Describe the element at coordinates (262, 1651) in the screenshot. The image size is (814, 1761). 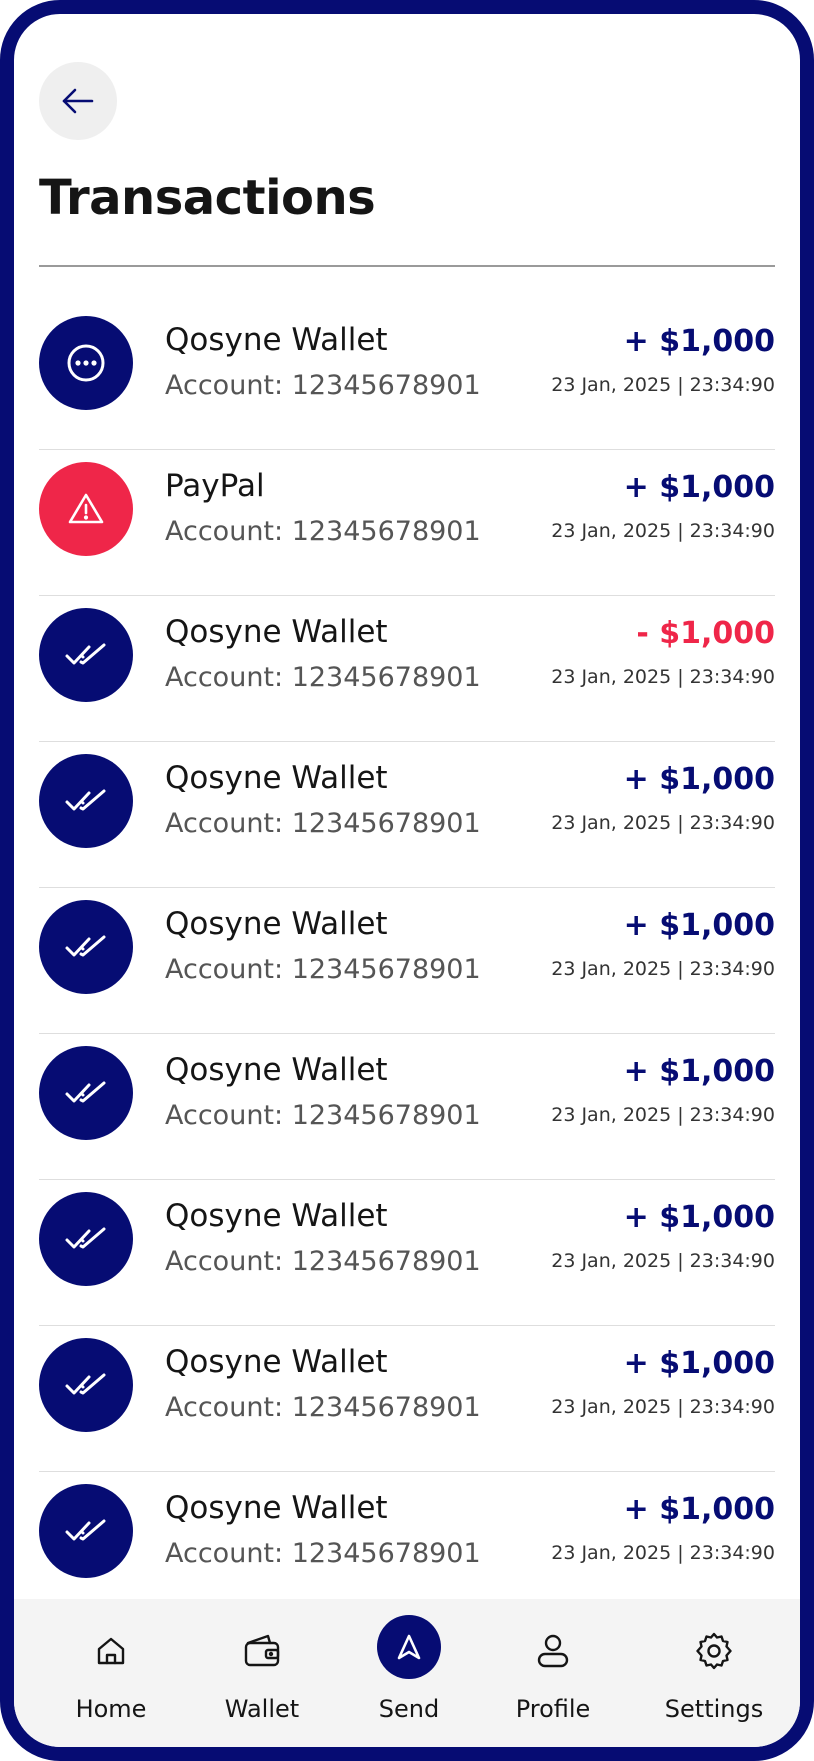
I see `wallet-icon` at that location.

--

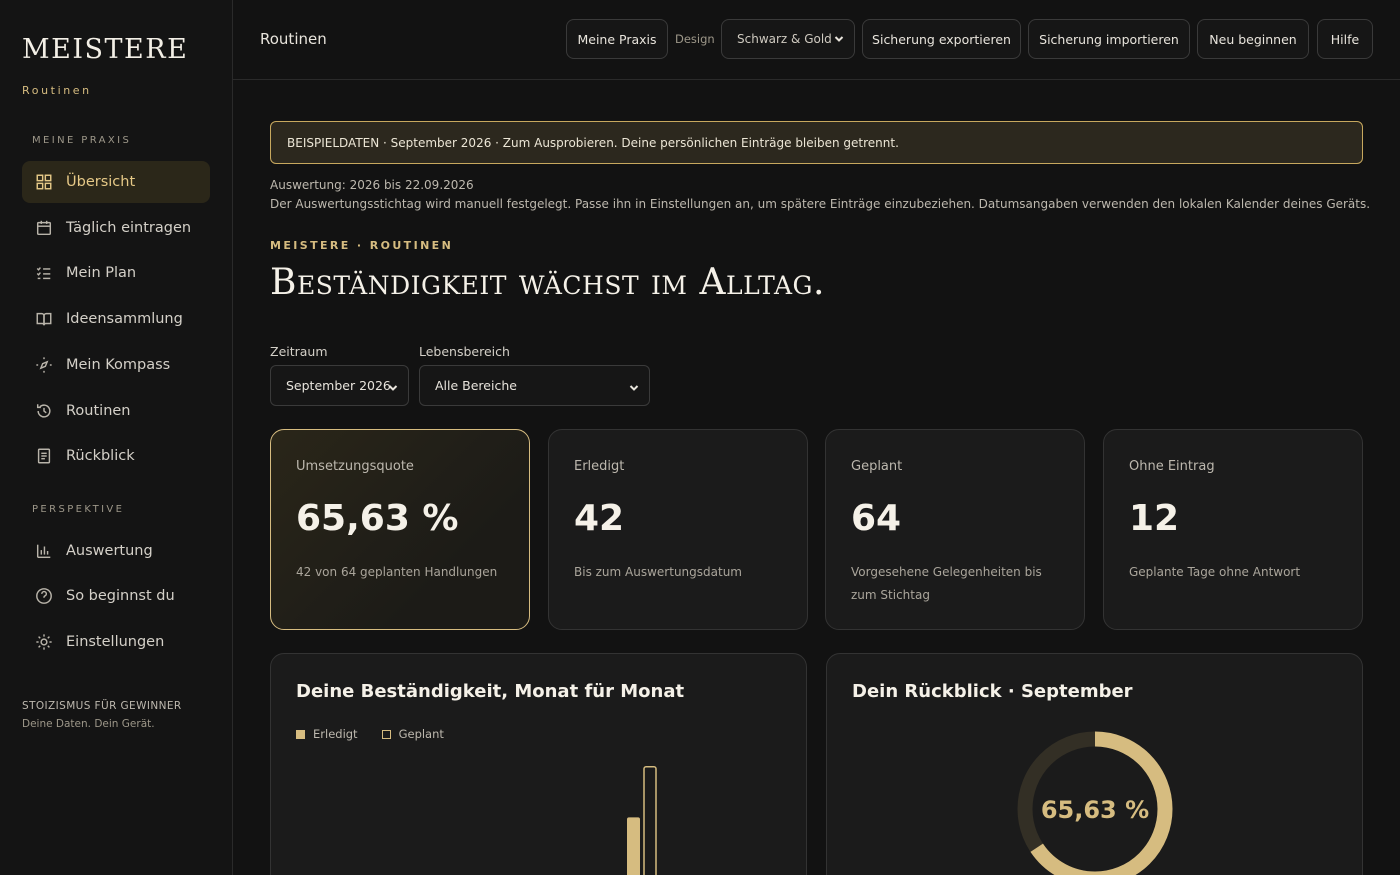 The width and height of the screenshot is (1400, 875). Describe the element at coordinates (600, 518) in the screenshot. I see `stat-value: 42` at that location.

==

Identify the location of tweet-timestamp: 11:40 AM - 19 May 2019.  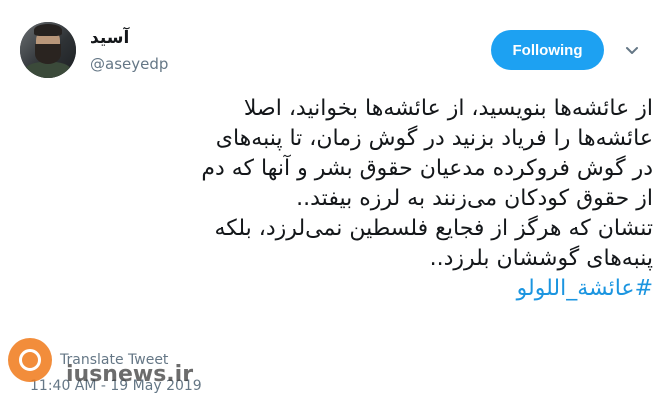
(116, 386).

> _Problem to solve_
Copy out everything above from the line containing "Identify the location" down to the line containing "(116, 386).", both of those lines included, and leave the pictures out of your answer.

> _Output below_
Identify the location of tweet-timestamp: 11:40 AM - 19 May 2019.  
(116, 386).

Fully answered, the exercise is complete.